Zunächst sollte eine explorative Feldstudie am Beispiel polnischer Pendelmigrant_innen, die in privaten Haushalten in Frankfurt a.M. Pflege- und Sorgetätigkeiten übernehmen, während sie gleichzeitig elterliche Aufgaben in der Herkunftsfamilie wahrnehmen, durchgeführt werden.

Dabei standen folgende Fragen im Mittelpunkt:

  • Wie werden (welche) IKT zur Organisation des Familien- und Arbeitslebens in transnationalen Familien- und Versorgungssettings genutzt? Wie sind die Zugangsmöglichkeiten zu diesen Technologien sozial verteilt und welche sozialstrukturellen Implikationen hat diese Verteilung etwa im Hinblick auf innerfamiliale Rollen(zuschreibungen), Macht- und Aufgabenverteilung, Geschlechterverhältnisse, Eltern-Kind-Beziehungen oder das Verhältnis zwischen Migrant_in (Arbeitnehmer_in) und Angehörige_r der Mehrheitsgesellschaft (Arbeitgeber_in)?
  • Wie werden transnationale Familien gesellschaftlich, d.h. in Mediendiskursen repräsentiert und wie steht dies im Verhältnis zu ihrer eigenen Repräsentationslogik (Selbstwahrnehmung) und ihren Praktiken? Auf welche Weise beziehen sich Familien(mitglieder) auf solche Diskurse in Polen und/oder Deutschland, um ihre Rollen zu bestimmen und zu verhandeln? Wie entstehen somit unterhalb der Schwelle der politisch-medialen Öffentlichkeit familiale „tiny publics" (Fine/Harrington 2004), in denen sich die transnationalen und praktischen Implikationen nationalöffentlicher Debatten zeigen und die wiederum – beispielsweise durch Interviews – zum Bezugspunkt journalistischer Debatten werden können?

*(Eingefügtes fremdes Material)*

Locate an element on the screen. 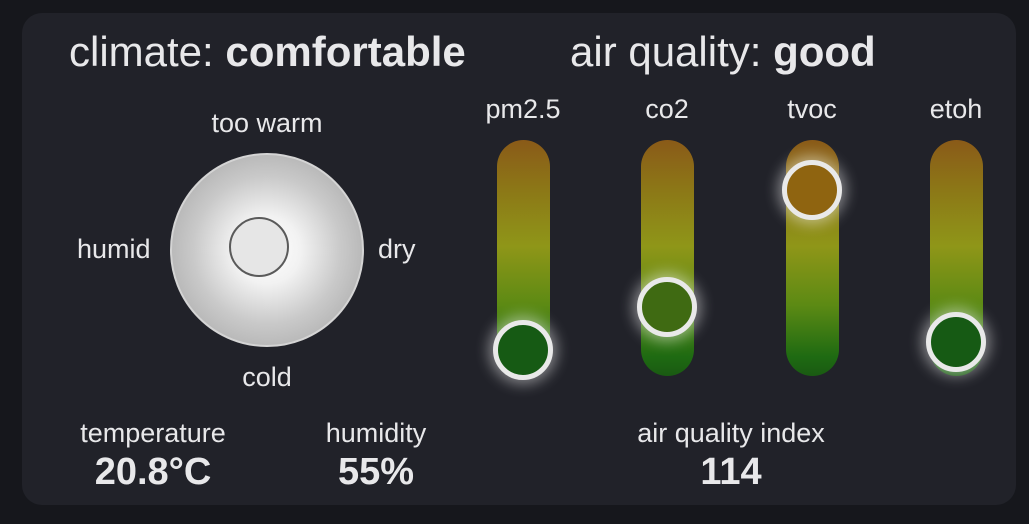 Image resolution: width=1029 pixels, height=524 pixels. climate-status: comfortable is located at coordinates (346, 52).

  • Auf welche Weise verändern sich im Zuge der zunehmenden „Digitalisierung“ des transnationalen Familienlebens die Primärbeziehungen zwischen Müttern bzw. Vätern und ihren Kindern? Welche Formen der Sozialität und Intimität entstehen in Familien, in denen elektronisch vermittelte und leibliche Anwesenheitsformen gleichermaßen zur Normalität gehören? Wie wird Vertrauen und Loyalität zwischen den Familienangehörigen gesichert? Inwieweit verändern sich Kommunikations-stile, -gattungen und soziale Konventionen durch die anhaltende Erweiterung der zur Verfügung stehenden kommunikativen Mittel?

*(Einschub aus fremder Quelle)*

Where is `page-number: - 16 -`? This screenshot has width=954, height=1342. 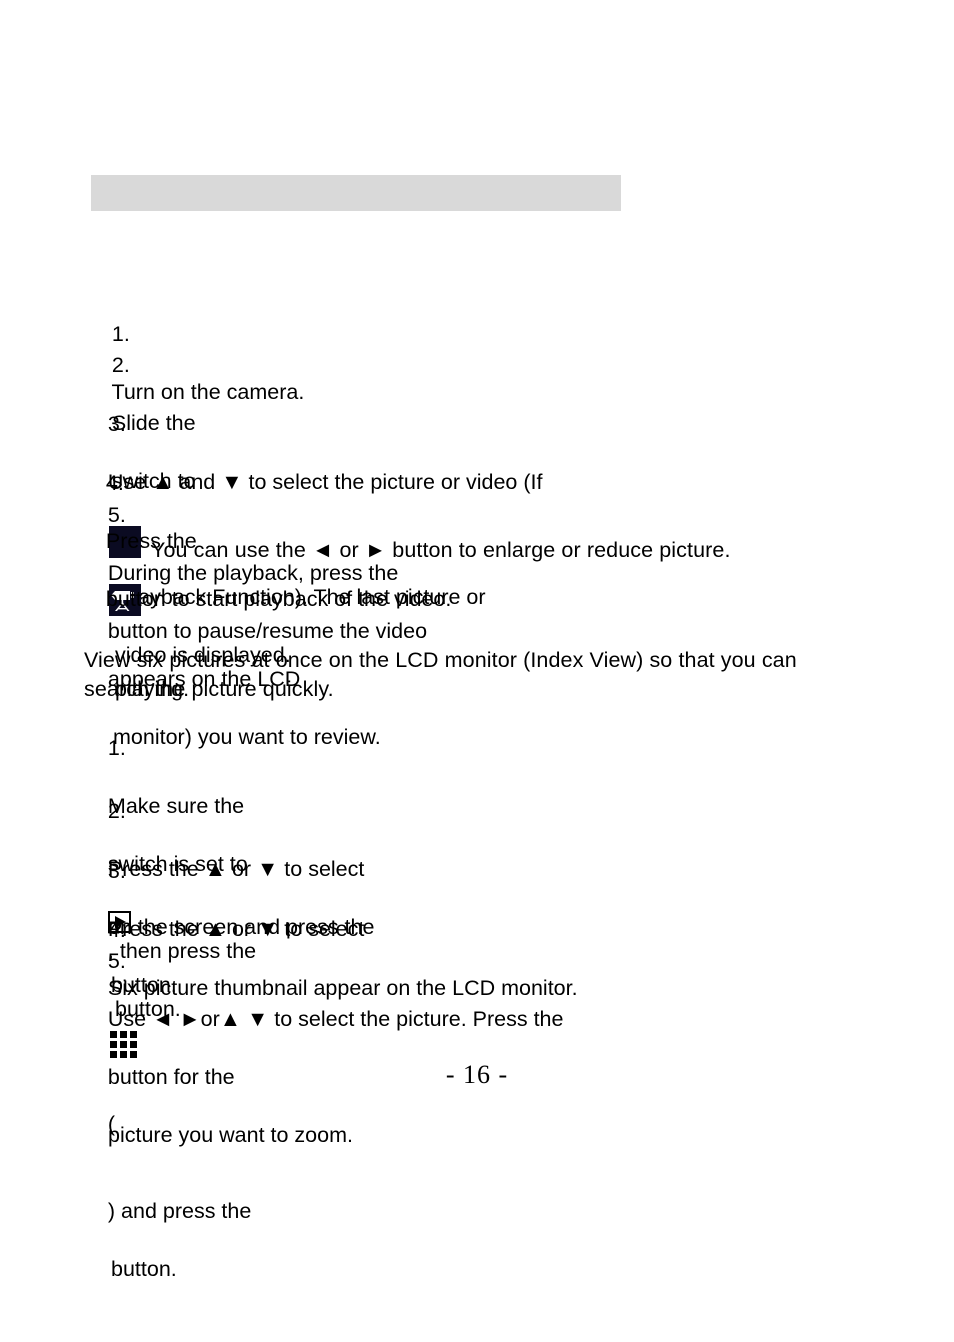
page-number: - 16 - is located at coordinates (477, 1074).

Das methodische Design der Untersuchung fokussierte auf IKT als „sozial-konstitutive Elemente“ (Rammert/Schubert 2006) transnationaler Beziehungsgefüge und verband ethno- mit technografischen Verfahren sowie kommunikations- mit diskursanalytischen Analysemethoden. Das Forschungsfeld der explorativen Studie ist zunächst regional auf den städtischen Raum Frankfurt a.M. begrenzt, in sich jedoch dem Forschungsgegenstand entsprechend komplex, weil es die verschiedenen öffentlichen, privaten, 'online' und 'offline' Kontexte der IKT-Nutzung und medialen Repräsentation polnischer Pendel-migrant_innen miteinander in Beziehung setzt.